WHAT YOU ARE ASKED TO DO | Reproduce verbatim the part of the data that opens with the line containing "Image resolution: width=635" and closes with the line containing "click(403, 10)", including both of those lines.

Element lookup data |
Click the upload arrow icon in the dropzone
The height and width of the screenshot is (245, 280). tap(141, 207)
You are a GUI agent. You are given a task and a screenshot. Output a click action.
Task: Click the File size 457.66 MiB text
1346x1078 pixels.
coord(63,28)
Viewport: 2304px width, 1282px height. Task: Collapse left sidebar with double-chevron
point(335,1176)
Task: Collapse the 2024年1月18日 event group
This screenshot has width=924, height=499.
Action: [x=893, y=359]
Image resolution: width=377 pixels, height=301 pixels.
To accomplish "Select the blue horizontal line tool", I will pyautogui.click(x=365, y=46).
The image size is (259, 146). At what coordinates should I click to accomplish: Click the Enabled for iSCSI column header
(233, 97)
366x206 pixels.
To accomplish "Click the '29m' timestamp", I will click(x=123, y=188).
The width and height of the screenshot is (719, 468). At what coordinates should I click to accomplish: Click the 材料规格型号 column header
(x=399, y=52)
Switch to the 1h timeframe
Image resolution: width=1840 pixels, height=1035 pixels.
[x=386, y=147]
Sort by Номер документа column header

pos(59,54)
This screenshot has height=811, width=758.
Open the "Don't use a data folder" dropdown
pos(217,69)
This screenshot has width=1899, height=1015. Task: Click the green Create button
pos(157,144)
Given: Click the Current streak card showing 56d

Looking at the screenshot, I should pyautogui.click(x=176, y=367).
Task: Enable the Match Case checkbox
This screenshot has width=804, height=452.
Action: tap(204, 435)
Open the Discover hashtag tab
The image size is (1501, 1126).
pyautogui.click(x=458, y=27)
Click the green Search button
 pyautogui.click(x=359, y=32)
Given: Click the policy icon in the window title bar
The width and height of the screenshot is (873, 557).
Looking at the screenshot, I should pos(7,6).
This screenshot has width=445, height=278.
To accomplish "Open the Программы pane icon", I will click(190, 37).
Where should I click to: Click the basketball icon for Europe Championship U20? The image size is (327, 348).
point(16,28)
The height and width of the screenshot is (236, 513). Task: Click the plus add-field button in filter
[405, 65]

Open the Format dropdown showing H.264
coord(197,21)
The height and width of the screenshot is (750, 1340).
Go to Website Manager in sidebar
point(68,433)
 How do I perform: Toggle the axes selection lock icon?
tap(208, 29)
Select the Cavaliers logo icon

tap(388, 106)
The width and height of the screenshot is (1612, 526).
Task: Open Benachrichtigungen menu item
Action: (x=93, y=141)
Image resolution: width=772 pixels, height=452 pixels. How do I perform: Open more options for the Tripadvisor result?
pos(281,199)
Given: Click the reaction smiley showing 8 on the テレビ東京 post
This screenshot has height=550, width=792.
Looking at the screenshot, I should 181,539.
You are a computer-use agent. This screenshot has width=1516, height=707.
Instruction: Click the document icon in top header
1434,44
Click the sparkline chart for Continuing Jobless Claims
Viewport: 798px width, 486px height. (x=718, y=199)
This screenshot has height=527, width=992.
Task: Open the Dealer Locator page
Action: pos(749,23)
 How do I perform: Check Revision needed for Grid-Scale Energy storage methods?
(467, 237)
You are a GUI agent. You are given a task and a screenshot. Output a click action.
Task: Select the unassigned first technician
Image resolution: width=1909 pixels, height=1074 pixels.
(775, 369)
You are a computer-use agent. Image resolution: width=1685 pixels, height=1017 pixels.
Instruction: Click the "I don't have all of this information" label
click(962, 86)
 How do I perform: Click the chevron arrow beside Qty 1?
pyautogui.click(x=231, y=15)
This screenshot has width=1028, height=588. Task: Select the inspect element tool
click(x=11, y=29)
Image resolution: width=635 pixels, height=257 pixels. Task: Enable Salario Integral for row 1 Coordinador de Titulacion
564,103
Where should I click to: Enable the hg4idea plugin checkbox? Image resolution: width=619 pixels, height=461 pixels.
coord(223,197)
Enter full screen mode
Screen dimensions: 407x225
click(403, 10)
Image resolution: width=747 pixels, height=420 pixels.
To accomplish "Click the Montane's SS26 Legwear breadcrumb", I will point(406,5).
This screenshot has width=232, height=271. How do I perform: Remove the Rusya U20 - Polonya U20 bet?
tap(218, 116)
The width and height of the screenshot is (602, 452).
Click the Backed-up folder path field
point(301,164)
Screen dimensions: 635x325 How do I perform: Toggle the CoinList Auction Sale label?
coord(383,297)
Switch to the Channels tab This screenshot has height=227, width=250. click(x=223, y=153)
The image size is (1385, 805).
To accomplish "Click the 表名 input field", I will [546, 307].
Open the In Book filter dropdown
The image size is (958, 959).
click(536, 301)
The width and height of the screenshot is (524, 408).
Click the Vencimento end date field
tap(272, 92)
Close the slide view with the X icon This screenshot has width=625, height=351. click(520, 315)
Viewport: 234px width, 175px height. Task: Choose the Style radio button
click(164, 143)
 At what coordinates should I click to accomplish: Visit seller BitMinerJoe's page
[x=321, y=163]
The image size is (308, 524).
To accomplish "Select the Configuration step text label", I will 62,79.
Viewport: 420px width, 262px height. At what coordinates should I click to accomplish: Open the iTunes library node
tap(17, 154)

EXERCISE RESULT |
Image resolution: width=635 pixels, height=257 pixels. Task: Enable Salario Integral for row 1 Coordinador de Titulacion
564,103
Where should I click to: Enable the hg4idea plugin checkbox? Image resolution: width=619 pixels, height=461 pixels.
coord(223,197)
Enter full screen mode
Screen dimensions: 407x225
click(403, 10)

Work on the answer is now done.